Thursday 14 September 2017

On Blu-ray - David Hare on a German edition of Mann's BEND OF THE RIVER and on Kino Lorber's edition of Wellman's BEGGARS OF LIFE

A short break from the seemingly terminal depression that envelopes me every time I read something about Australia. 

Julie Adams, Bend of the River
Two screens from a new German Blu-ray of Mann's Bend of the River from Explosive Media  who are doing a titanic job releasing great westerns. It may be churlish to neglect the two male leads here, Stewart and Arthur Kennedy for screens but who can resist Julie Adams and (blink and you'll miss him) very junior (and delicious) Rock Hudson in one of Mann's earliest existential Westerns from 1952.

Rock Hudson, Bend of the River
I am not sure how I feel about this transfer. The encode from Explosive is technically good and tight for grain and stability but what was original three strip Technicolor filming here looks very much like a relatively faded and overly brown (yellow layer) Eastman print has been digitally massaged for better color balance. The producer (Torsten Kaiser?) has kept the tonality in hand but it never looks like plein air Technicolor. Call it serviceable and quite attractive in motion.

Louise Brooks, Beggars of Life
The black and white screens are from a new Kino Lorber Blu-ray of William Wellman's late silent, Beggars of Life from 1928, coming just after the justly honored Wings (1927).

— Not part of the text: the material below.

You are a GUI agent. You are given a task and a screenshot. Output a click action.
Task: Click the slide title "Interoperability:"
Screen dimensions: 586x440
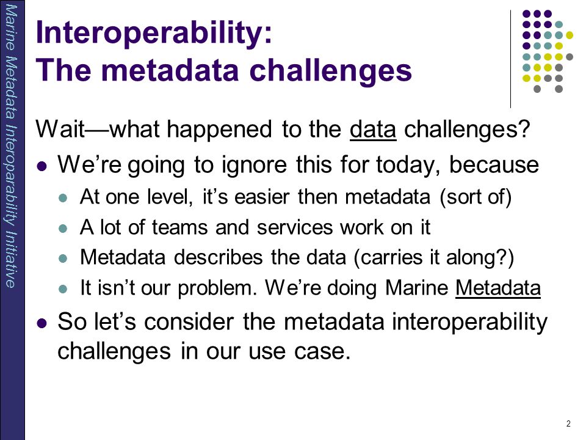tap(154, 33)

In the first frame here's a deliciously boy garbed Louise Brooks fresh from the BDSM female angst of all those Pabstian crypto-masochist psycho-pathologized males, and indeed from Hawk's weirdly homo skewed A Girl in Every Port (1928) in which she plays sidekick to a pair of guys, one a drunk who keeps asking his buddy to "pull him off". (I didn't believe it either.) 


Brooks, Richard Arlen, Beggars of life
Louise and second screen, male lead Richard Arlen (also fresh from a male to male kiss in Wings) as bums on the lam in this screenplay that seems like a precursor to Wellman's great 1933 Warner First National actioner Wild Boys of the Road, one of his dozen odd pre-code greats from his incomparable Warner 30s talkie period.

In Kino Lorber's  Beggars Louise morphs from girl in boydrag to dodge near gang rape (as a boy or a girl?) to girl again after several plot menaces, until she and Arlen match alpha credentials with a guignolesque Wallace Beery and his gang of super hoboes. It's a memorable scene. At this point Wellman finally stages and films them in two shots as the couple they are, and by now Arlen is looking quite as gorgeous as Brooks, no mean feat for any of us of any or all three of the great sexual persuasions- homo/het/bi.

The source is still ragged and occasionally thin for texture and detail but it's a million miles ahead of the old bootlegs up till now which had virtually no definition and terrible image qualities which had to pass then. But no longer.